Les citadines, futures stars du marché

Pour l'heure, ce sont pourtant bien sûr les mini-citadines que se penchent les constructeurs. Et pour cause : l'autonomie des batteries s'avère trop limitée pour espérer faire rouler tout électriquement une grande routière. Mitsubishi a ainsi emboîté le pas à ses concurrents en faisant rouler, à la fin 2009, l'I-Miev, une mini de 64 chevaux, entièrement électrique et dédiée à l'utilisation citadine en raison de sa petite taille et de son autonomie limitée. Au même moment, Volkswagen a présenté son concept de petite voiture zéro émission, baptisée E-Up. Ses caractéristiques sont proches de ses concurrentes. « La propulsion électrique est une technologie cruciale pour le groupe. Son potentiel est immense et portera le marché automobile tout entier dans quelques années », estime Martin Winterkorn, directeur du groupe Volkswagen. Autre petite voiture : la Bluecar, conçue par Bolloré et Pininfarina, dont l'autonomie sera de 250 km. Sortie prévue à l'été 2010.
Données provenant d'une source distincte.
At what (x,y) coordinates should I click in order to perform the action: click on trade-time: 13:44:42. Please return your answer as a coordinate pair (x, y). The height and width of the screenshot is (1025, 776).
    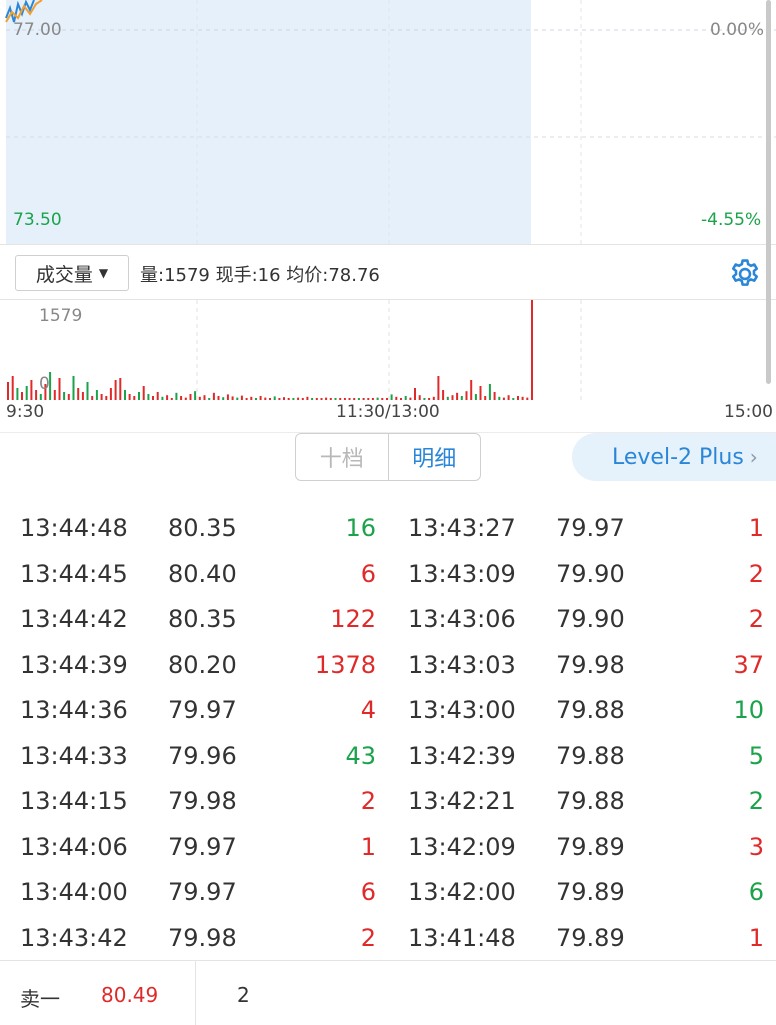
    Looking at the image, I should click on (74, 619).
Face à l'essor de ces petites puces électriques, Opel joue la différence. Présenté officiellement sous forme de concept, l'Ampera doit être fabriqué en série dès 2011. Contrairement à la concurrence, ce véhicule tout électrique sera d'un gabarit supérieur, et intégrera le segment des berlines familiales. Ses performances seront également supérieures : avec ses 111 kW et ses 370 Nm de couple, l'Ampera pourra passer de l'arrêt aux 100 km/h en 9 secondes et assurer un agrément de conduite digne des familiales traditionnelles. Le choix du tout électrique pour cette voiture s'explique par des raisons de coût. Ainsi, « l' hybride est trop cher pour s' imposer sur des petites voitures », avait déclaré Cari-Peter Forster, patron de General Motors Europe, à l'occasion de la première évocation d'un modèle tout électrique deux ans plus tôt.